__Exercise description__
Rewrite the lines from the beginning of the rows through the line that contains "point(307,395)", inclusive, replacing "Select" with "Choose" and keeping everything else the same. Omit the pictures from your answer.

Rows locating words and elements
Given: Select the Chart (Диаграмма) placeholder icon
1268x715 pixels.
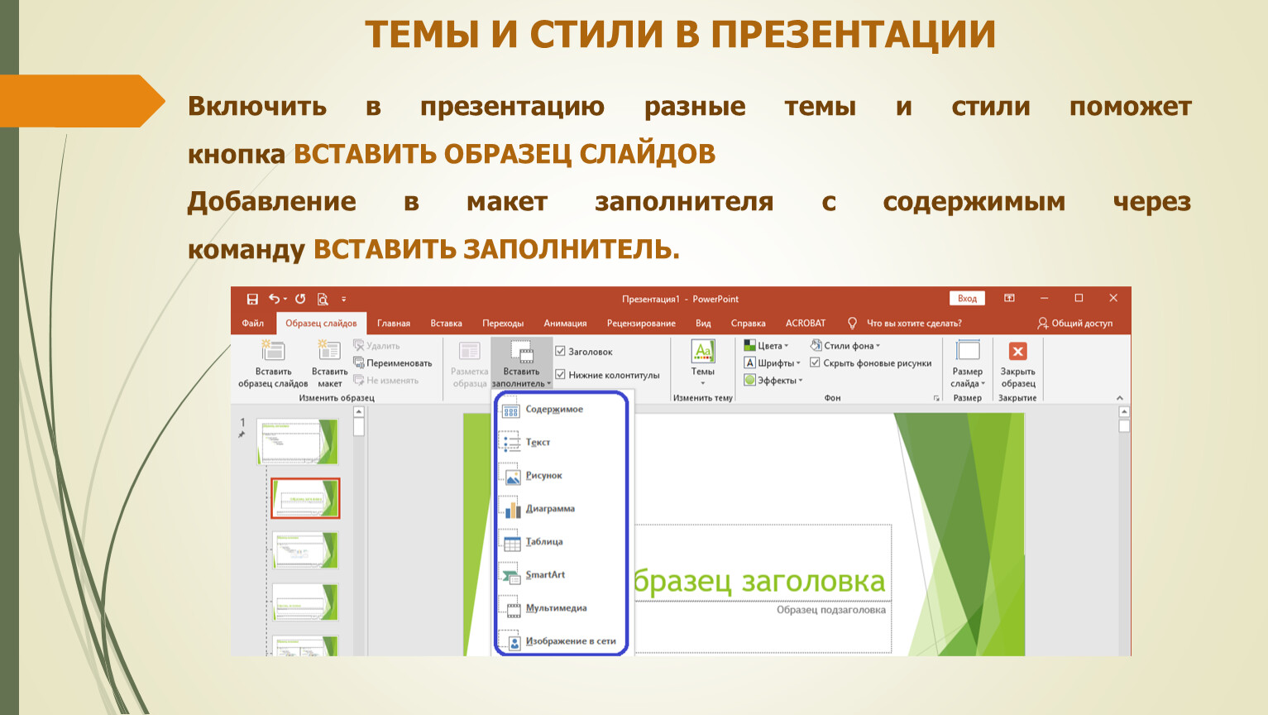Looking at the screenshot, I should 512,509.
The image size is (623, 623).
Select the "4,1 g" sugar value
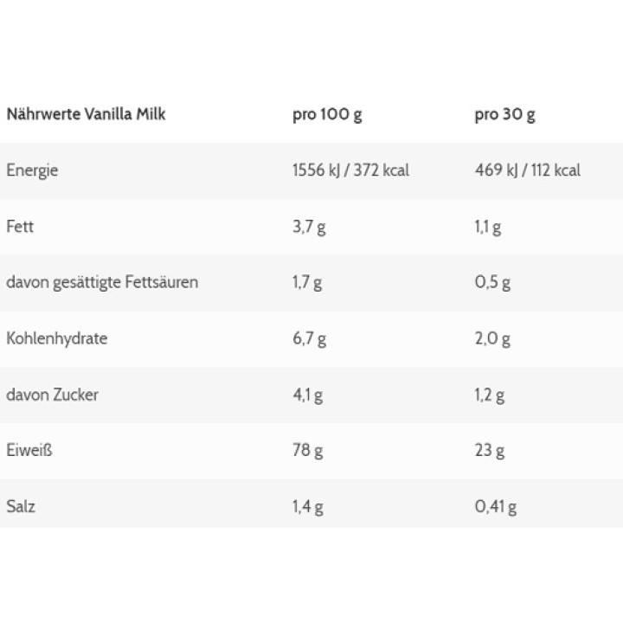point(307,395)
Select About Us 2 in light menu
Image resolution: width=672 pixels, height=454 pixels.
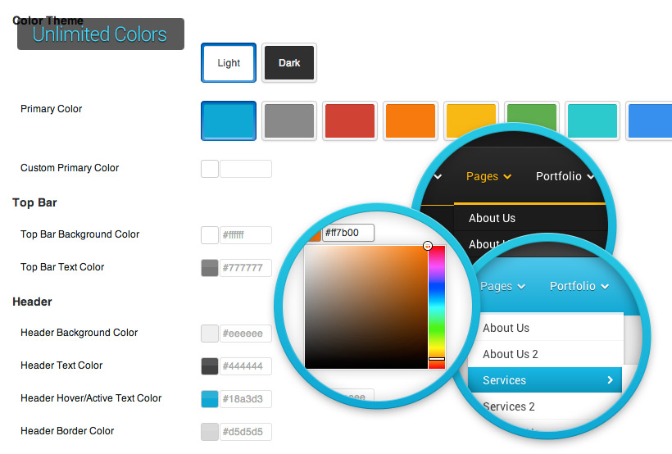point(511,354)
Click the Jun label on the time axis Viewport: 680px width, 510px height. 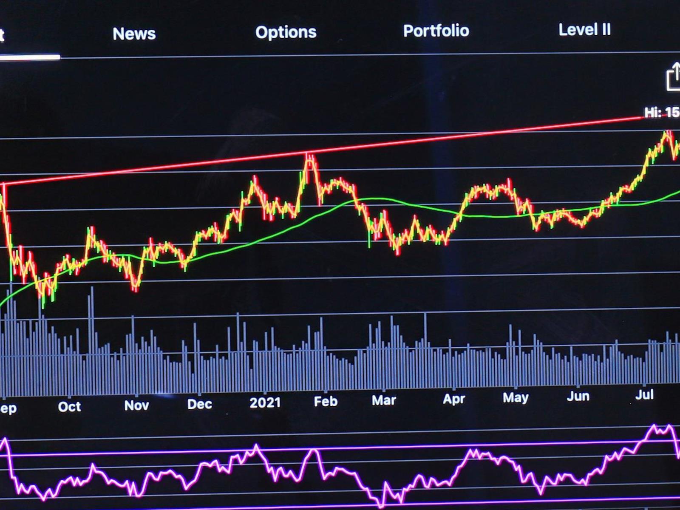(578, 396)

__Correct result__
Given: Choose the Chart (Диаграмма) placeholder icon
1268x715 pixels.
Looking at the screenshot, I should 512,509.
The image size is (623, 623).
Choose the "4,1 g" sugar value
point(307,395)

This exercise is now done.